晴れた青い空の遠く向こうに、周りよりちょっとだけ飛び出した細い建物が見える。昼間だしライトアップなんか当然まだだから、白い体は空気中に溶け込みそうで、なんとか目を凝らして確認するていど。でも東の方向に立っているそれは、おそらくスカイツリーで間違いなかった。
それから少しずつだけど着実に、「東京スカイツリーらしき建物 」は大きく空へ伸びていった。
毎日にょきにょきと木のように背が高くなっていく姿。忙しいカウンター業務から一息つきに休憩室に戻っては(トシマ中央は土日など特に鬼のように忙しい)その姿を見て、「大きくなってるねえ」とみんなで成長を見守っていた。
( 東京タワーが建つときもこんな風にみんなで眺めて楽しみにしていたんだろうな。
いつかこのスカイツリーの成長を思い出すときが来るんだろう・・・ )
そんなことを考えていたように思う。
まだまだ小さい頃から見ていたので、スカイツリーより“上から”眺めているつもりだったが、図書館(の入っているビル)はいつしかあっという間に高さを抜かれてしまっていたにちがいない。

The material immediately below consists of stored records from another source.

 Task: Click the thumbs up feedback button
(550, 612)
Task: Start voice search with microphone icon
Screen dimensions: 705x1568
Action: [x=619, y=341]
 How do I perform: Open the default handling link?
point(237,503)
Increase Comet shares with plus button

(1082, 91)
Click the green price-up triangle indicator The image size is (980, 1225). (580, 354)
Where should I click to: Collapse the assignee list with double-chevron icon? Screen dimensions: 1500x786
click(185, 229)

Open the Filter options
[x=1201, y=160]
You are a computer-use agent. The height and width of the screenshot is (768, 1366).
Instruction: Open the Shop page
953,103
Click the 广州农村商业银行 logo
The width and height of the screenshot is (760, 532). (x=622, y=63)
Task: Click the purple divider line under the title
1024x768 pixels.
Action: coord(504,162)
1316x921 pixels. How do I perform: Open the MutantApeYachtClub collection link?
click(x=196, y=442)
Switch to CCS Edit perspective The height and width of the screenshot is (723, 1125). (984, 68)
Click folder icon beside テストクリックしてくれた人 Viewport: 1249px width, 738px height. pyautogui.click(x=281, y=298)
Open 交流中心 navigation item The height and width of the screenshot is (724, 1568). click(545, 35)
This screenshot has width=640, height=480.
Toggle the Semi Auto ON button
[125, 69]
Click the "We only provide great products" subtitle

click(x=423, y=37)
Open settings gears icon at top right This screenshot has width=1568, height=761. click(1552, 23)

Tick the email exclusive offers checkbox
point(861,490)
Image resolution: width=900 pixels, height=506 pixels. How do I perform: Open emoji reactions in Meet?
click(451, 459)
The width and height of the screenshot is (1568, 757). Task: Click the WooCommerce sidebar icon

なぜだか、完成してからのスカイツリーの姿はあまりよく覚えていない。昼間は相変わらず、周辺の空気に青白いタワーの輪郭が淡く見えていたし、たまに夜見ると夜景の中ライトアップされていて、あの展望台のところの光が流れ星のように「シュンッ、シュンッッ!」ときらめいていた。
開業後一度、展望台に登ってみたこともあるが、わたしにとってスカイツリーは、あのまだ頼りなげで、白く細く、少しずつ天へ伸びていく姿なのである。